First Demo of Cutting Metal in Space Scheduled for 2020
Assembling habitats and structures in space is required for enabling a sustainable human presence in space. Instead of just docking finished modules together like on the ISS, we need to be able to bolt, weld, and cut individual components to build large structures too large or fragile to be launched from Earth. Nanoracks is working to demonstrate the first ever structural metal cutting in space.
Using friction milling, Nanoracks will cut through three types of metal that are representative of the types used for rocket upper stages. The idea being that instead of letting upper stages burn-up on reentry, we can reuse them for in-orbit habitats or fuel storage. The first stage of this would be cutting the upper stage to the right dimensions.
This demonstration will use a robotic arm with a high speed milling end to cut the metal. Using just heat and pressure, the rotating bit (possibly made out of tungsten carbide) will melt and cut the structural metal. The cutting process itself does not create any loose debris (assuming the structural piece itself isn’t cut in two), making it very suitable for in-orbit construction.

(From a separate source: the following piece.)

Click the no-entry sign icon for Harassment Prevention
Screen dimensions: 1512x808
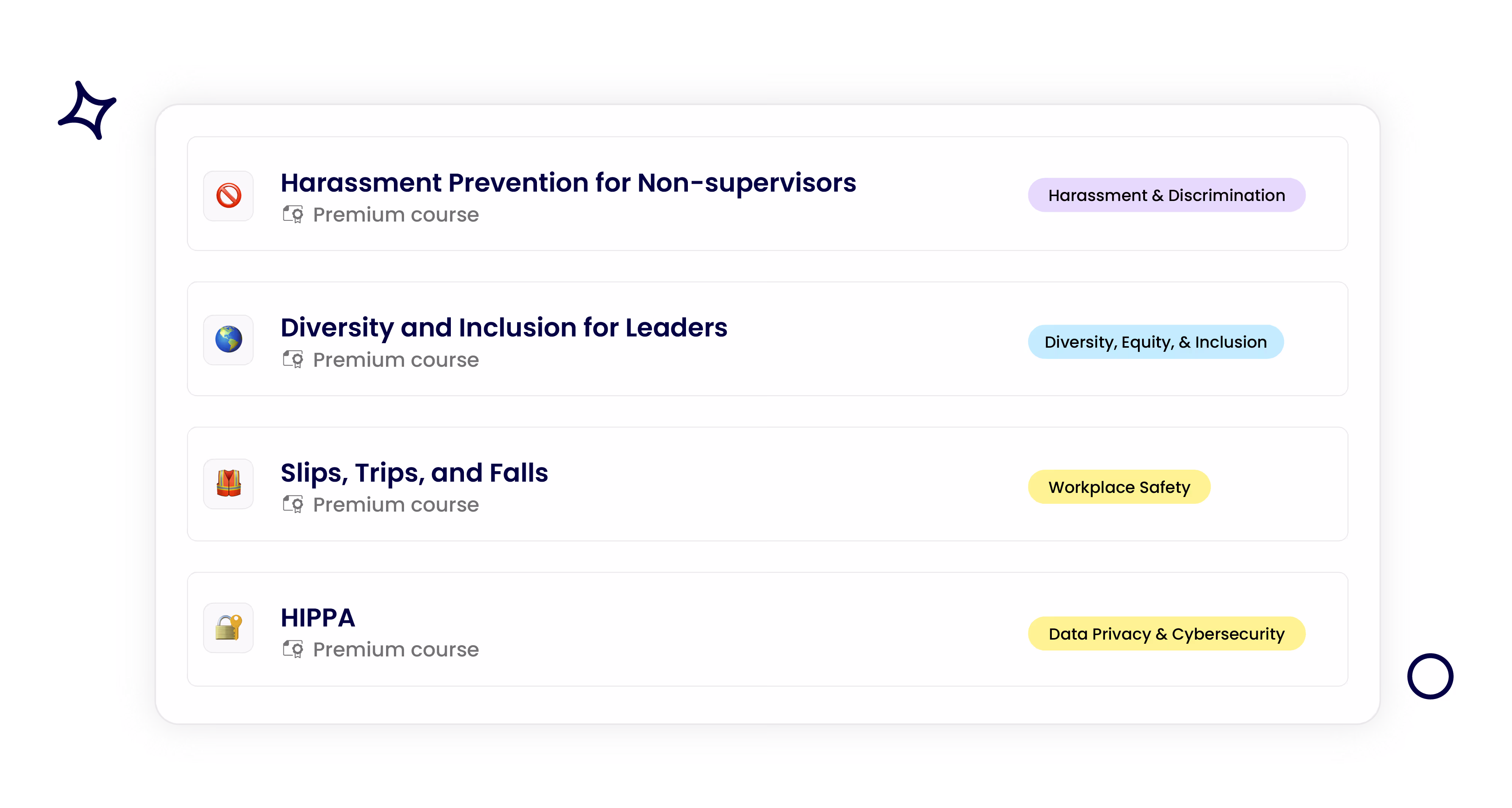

Nanoracks will launch this demonstration on a SpaceX Falcon 9 towards the end of 2020. Eight Spire earth observation satellites will also be launched. Once all other payloads are deployed, Nanoracks will have between 30 minutes and one hour to complete the demonstration.
If all goes as planned, we will have direct results from the first ever structural metal cutting in space. This one small demo is laying the groundwork for large scale infrastructure projects in space.